Sabia que Duo não queria ficar lá, mas aquilo também já era um risco à sua saúde! O americano tinha tais crises constantemente desde então, chegando a desmaiar uma vez e o coração a disparar a tantos por minuto, como se a qualquer momento pudesse ter uma parada cardíaca. Seu moreninho era muito frágil em relação aos que lhe eram importantes e sabia o quanto estava sofrendo com o desaparecimento do filho, podia ver claramente na sua face o quão desesperado estava... Ou, talvez, nervoso fosse a palavra mais apropriada. E era indescritivelmente horroroso vê-lo nessa situação, seu Shinigami que encaminhava os bons ao paraíso celeste e os maus aos portões do inferno agora enlouquecia numa cama de hospital.

Mas era impossível dizer que ele também não estava igualmente arrasado pelo ruivinho. Seu coração apertava-se só de imaginar pelo quê seu filhote estaria passando...Ou se ele não teria... Não teria... Sacudiu a cabeça, tentando afastar tais pensamentos. Aquilo o matava, dilacerava; porém, tinha de ser forte, por Duo, se não seu americaninho não agüentaria. Precisava ser forte mais uma vez.

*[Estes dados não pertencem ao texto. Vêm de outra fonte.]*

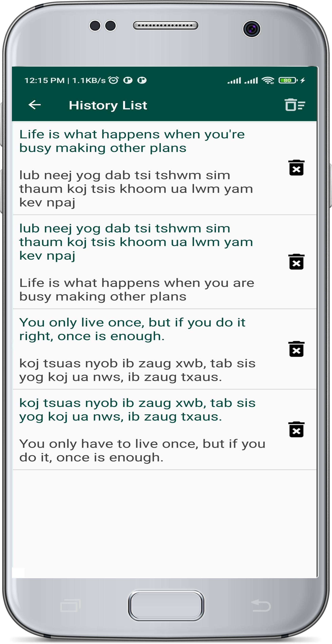The width and height of the screenshot is (332, 644).
Task: Tap the battery indicator showing 80
Action: click(x=288, y=80)
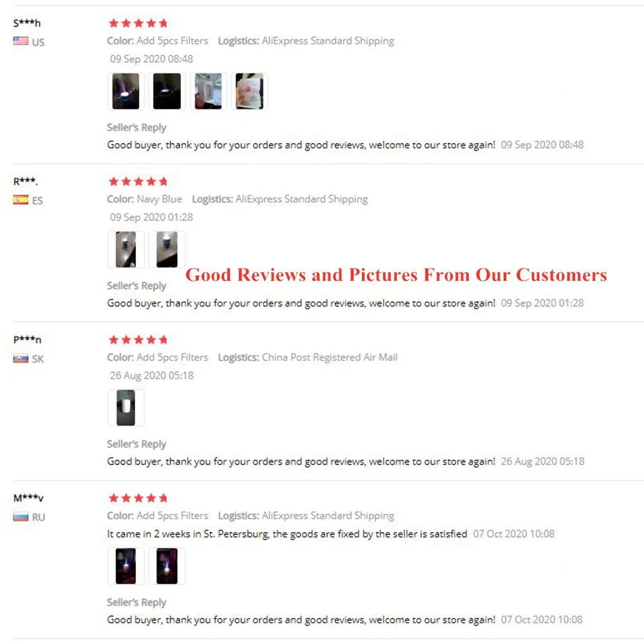Image resolution: width=644 pixels, height=644 pixels.
Task: Click the Spain flag icon under R***.
Action: (21, 200)
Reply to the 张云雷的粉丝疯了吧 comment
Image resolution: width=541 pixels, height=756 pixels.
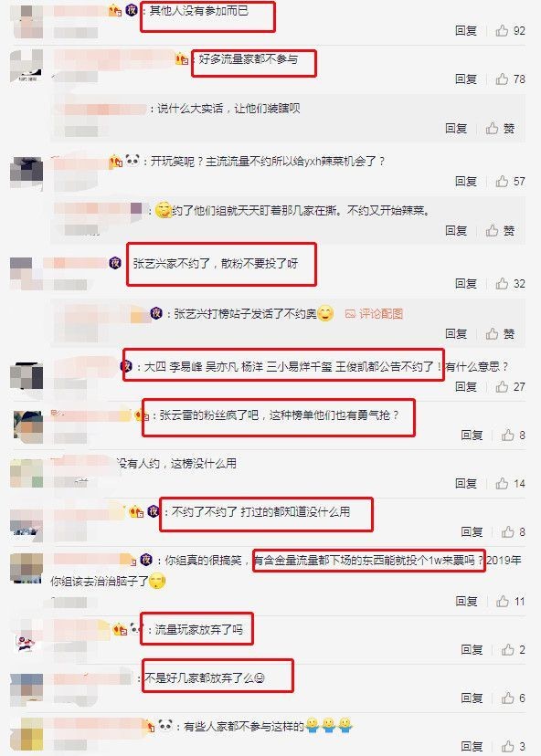click(x=472, y=436)
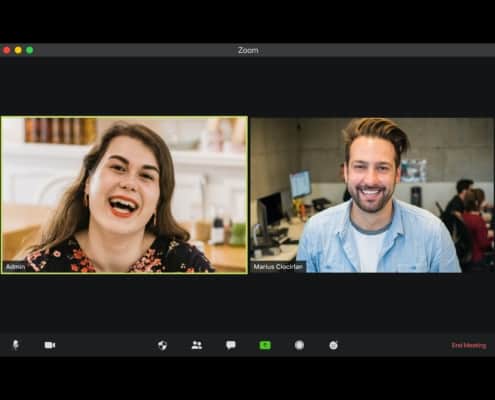This screenshot has height=400, width=495.
Task: Click the Marius Ciocirlan name label
Action: [278, 267]
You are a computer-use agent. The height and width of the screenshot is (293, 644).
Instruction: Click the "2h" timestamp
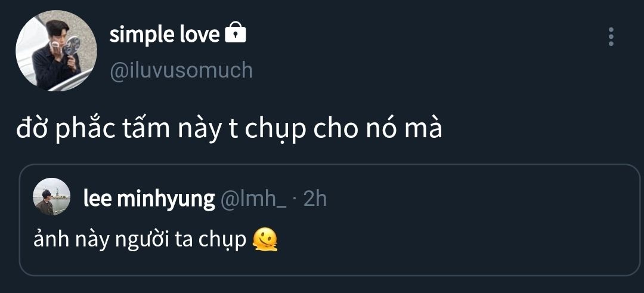[315, 199]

Chegava a ser irônico: ele, Heero Yui, o Soldado Perfeito que tanto custava a demonstrar seus sentimentos, a lidar com outras pessoas, havia desmoronado por causa de Duo. No começo ainda fôra tudo muito difícil, entretanto depois, com o passar do tempo, dos anos que sempre estiveram juntos, um ao lado do outro, começara a mudar sua personalidade. Fôra transformado. E de máquina sem sentimentos se tornara um homem, um homem como outro qualquer, que tem desejos, anseia, ama e até sofre. Tornara-se mais sociável, contudo, apenas seus amigos mais íntimos, como seus companheiros de guerra, conheciam realmente como ele agora era, somente eles e Duo podiam ver seu sorriso ou gestos de carinho. É, a convivência muda e muito as pessoas.

Há pouco tempo atrás chegara Deni, com quem descobrira muito mais do que poderia imaginar, aprendera a amar sem esperar nada em troca, quando ele era um simples bebê, descobrira o quão magnífico era poder cuidar de alguém que dependesse totalmente de si, poder ver um sorriso sincero e puro, como só as crianças são capazes de sorrir, e receber todo seu amor incondicional. Aquilo fôra o que faltava para sua metamorfose completar-se e, agora, era ele o pai amoroso de Deni, o esposo perfeito de Duo e o amigo do peito que seus amigos precisavam.

Contudo, agora estava ele lá, numa situação que lhe tirava as duas coisas mais preciosas da sua vida: seu filho e seu amor. Era como se não pudesse ser feliz, como se estivesse condenado a ser frio e distante para sempre. Como se a vida quisesse lhe pregar a terrível peça de, por algum tempo, deixá-lo provar das maravilhas da vida e crer-se finalmente feliz, para, logo após, toma-las de si e fazê-lo amargar por tudo o que perdera, pois agora que ele sabia o quão bom era, não queria perder o que lhe era agradável, do mesmo modo que se dá um doce para quem nunca o comeu e, quando se dá algumas mordidinhas nele e descobre-se ser maravilhoso, o doce lhe é tomado e não concedido outra vez.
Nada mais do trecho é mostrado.